(Saved entries)
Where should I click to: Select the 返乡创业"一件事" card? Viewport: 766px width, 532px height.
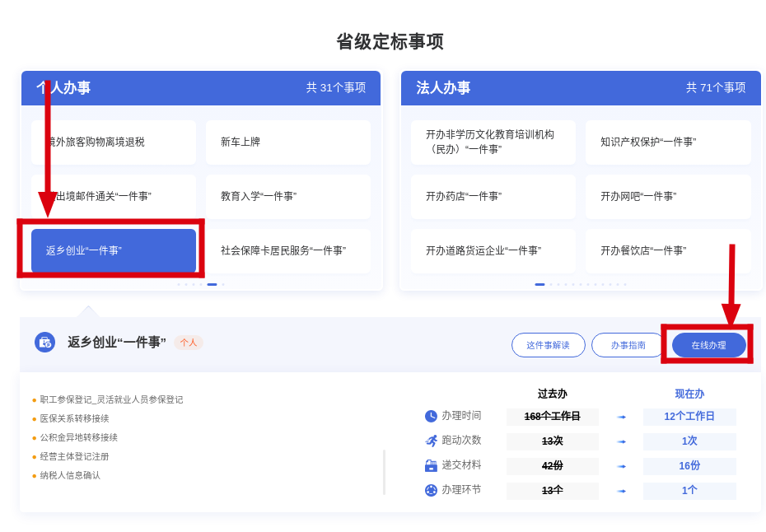pyautogui.click(x=114, y=250)
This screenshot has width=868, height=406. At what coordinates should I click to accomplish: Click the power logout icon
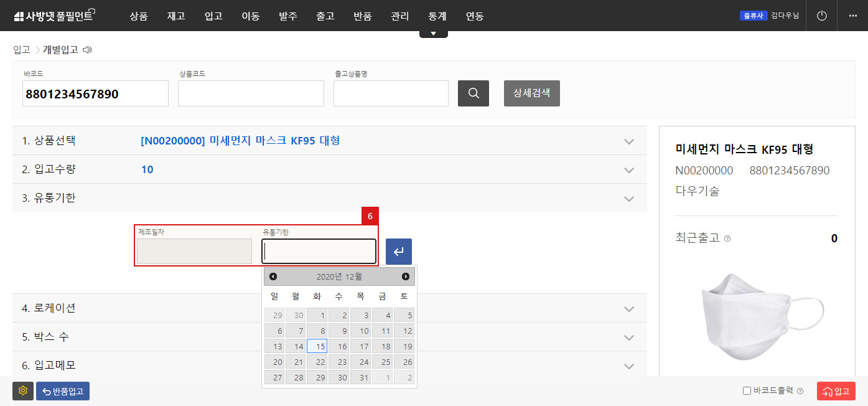822,16
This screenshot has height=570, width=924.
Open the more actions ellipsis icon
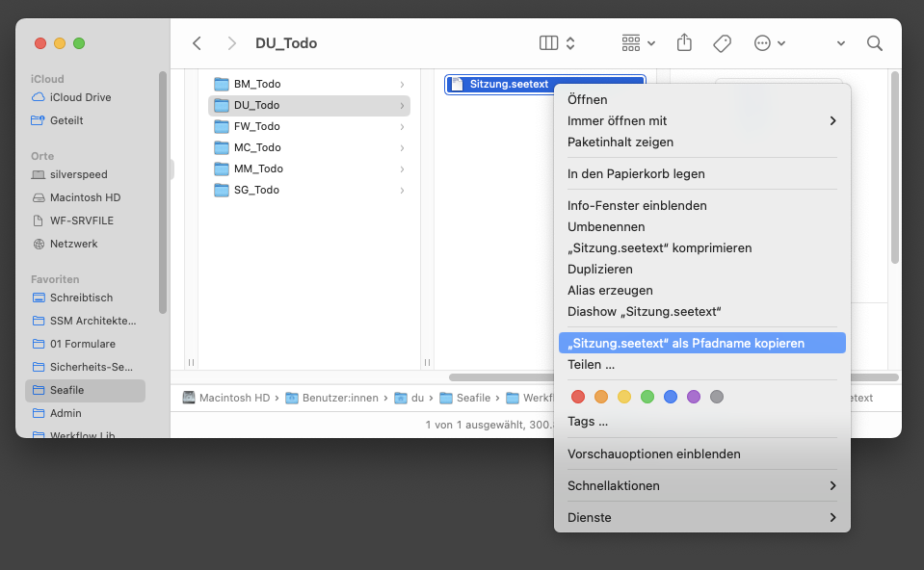click(x=763, y=43)
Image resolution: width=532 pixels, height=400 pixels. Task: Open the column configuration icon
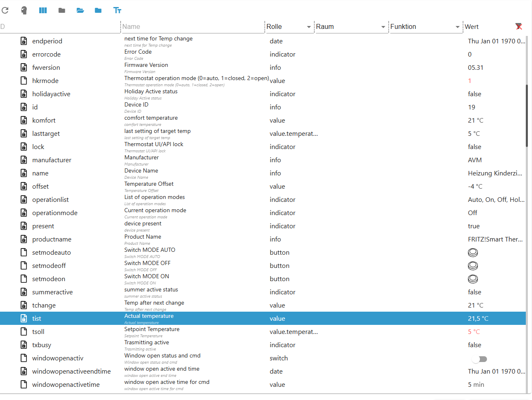[x=43, y=10]
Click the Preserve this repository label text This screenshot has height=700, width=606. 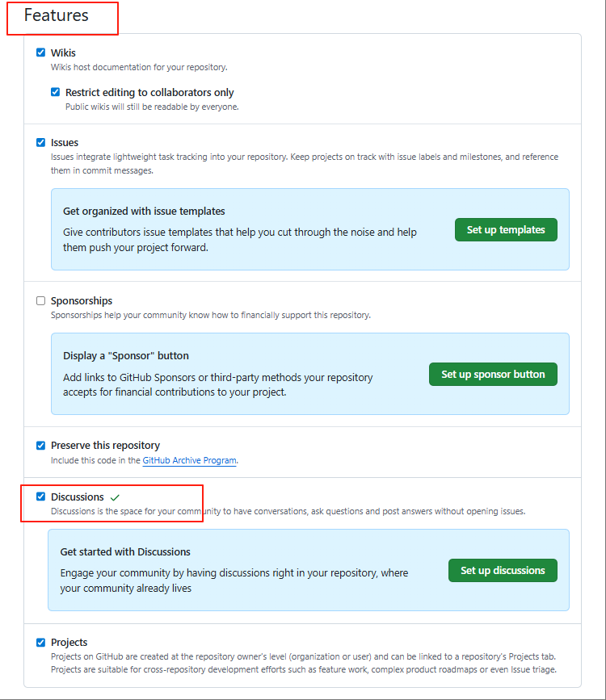coord(105,445)
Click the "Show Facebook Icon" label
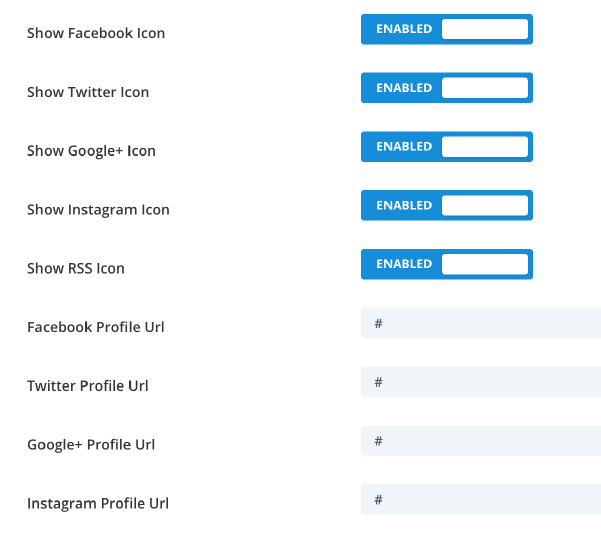 point(96,33)
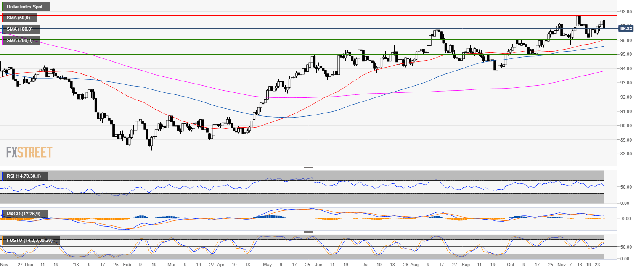Click the Oct month marker on the time axis
Image resolution: width=644 pixels, height=270 pixels.
(510, 265)
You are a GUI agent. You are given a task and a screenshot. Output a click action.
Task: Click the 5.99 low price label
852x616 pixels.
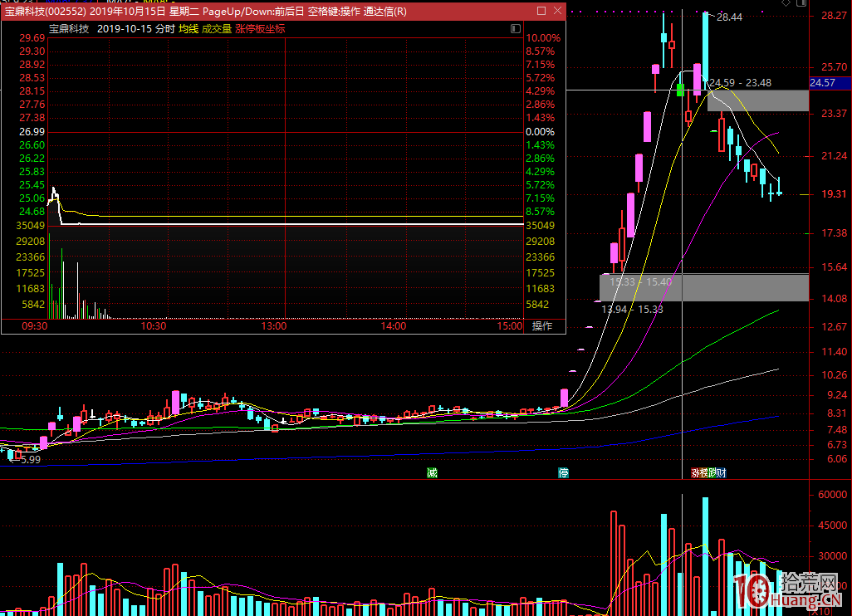point(30,459)
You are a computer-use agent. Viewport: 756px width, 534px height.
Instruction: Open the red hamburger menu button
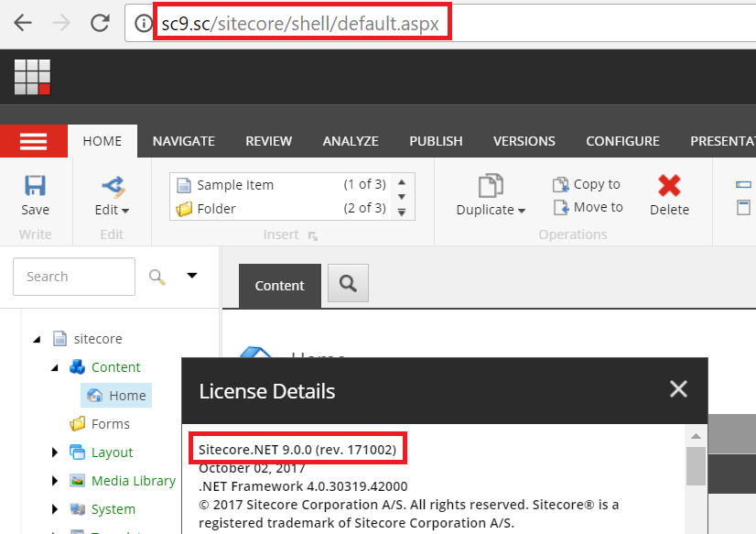34,141
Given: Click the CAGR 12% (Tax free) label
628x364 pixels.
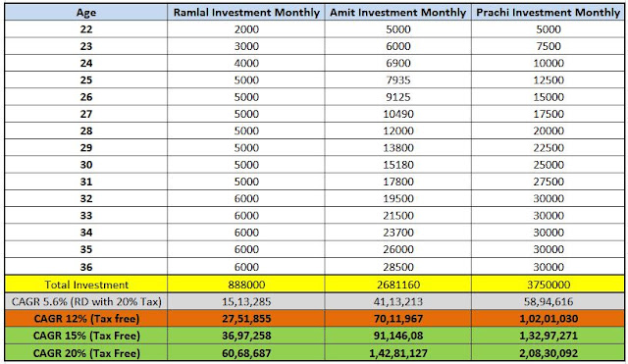Looking at the screenshot, I should pyautogui.click(x=86, y=319).
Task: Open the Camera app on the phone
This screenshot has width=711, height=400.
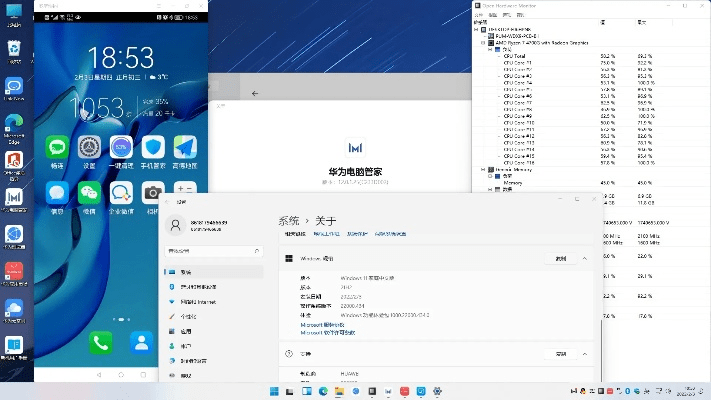Action: tap(153, 192)
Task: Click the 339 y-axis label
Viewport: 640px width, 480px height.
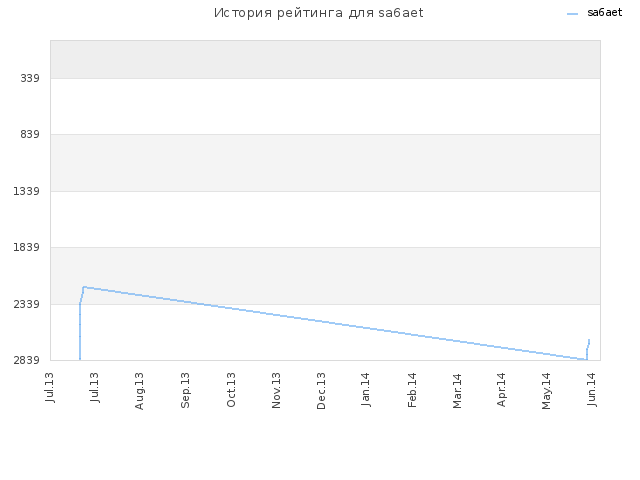Action: 30,78
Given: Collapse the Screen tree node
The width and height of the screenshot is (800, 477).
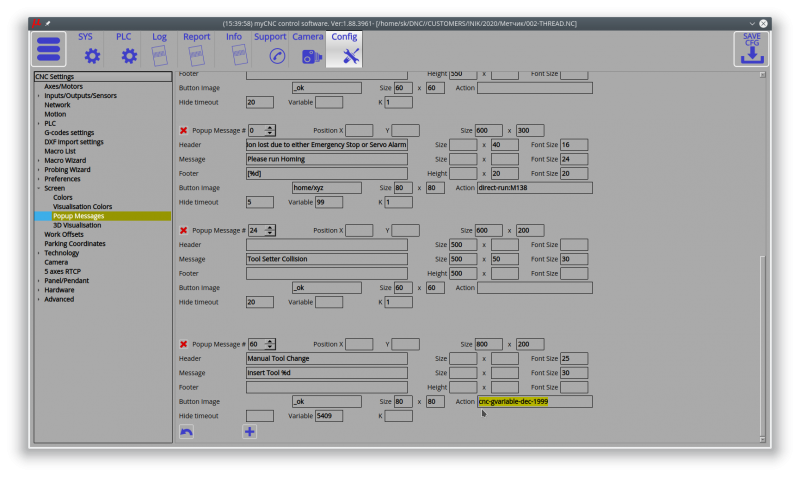Looking at the screenshot, I should tap(39, 188).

PROBLEM REQUIREMENTS
Copy out, without any pictures, the lines of the records above from the one containing "Viewport: 640px width, 480px height." through the final line, both ends included.

COMPLETED TASK
Viewport: 640px width, 480px height.
Action: 30,78
Given: Collapse the Screen tree node
The width and height of the screenshot is (800, 477).
Looking at the screenshot, I should tap(39, 188).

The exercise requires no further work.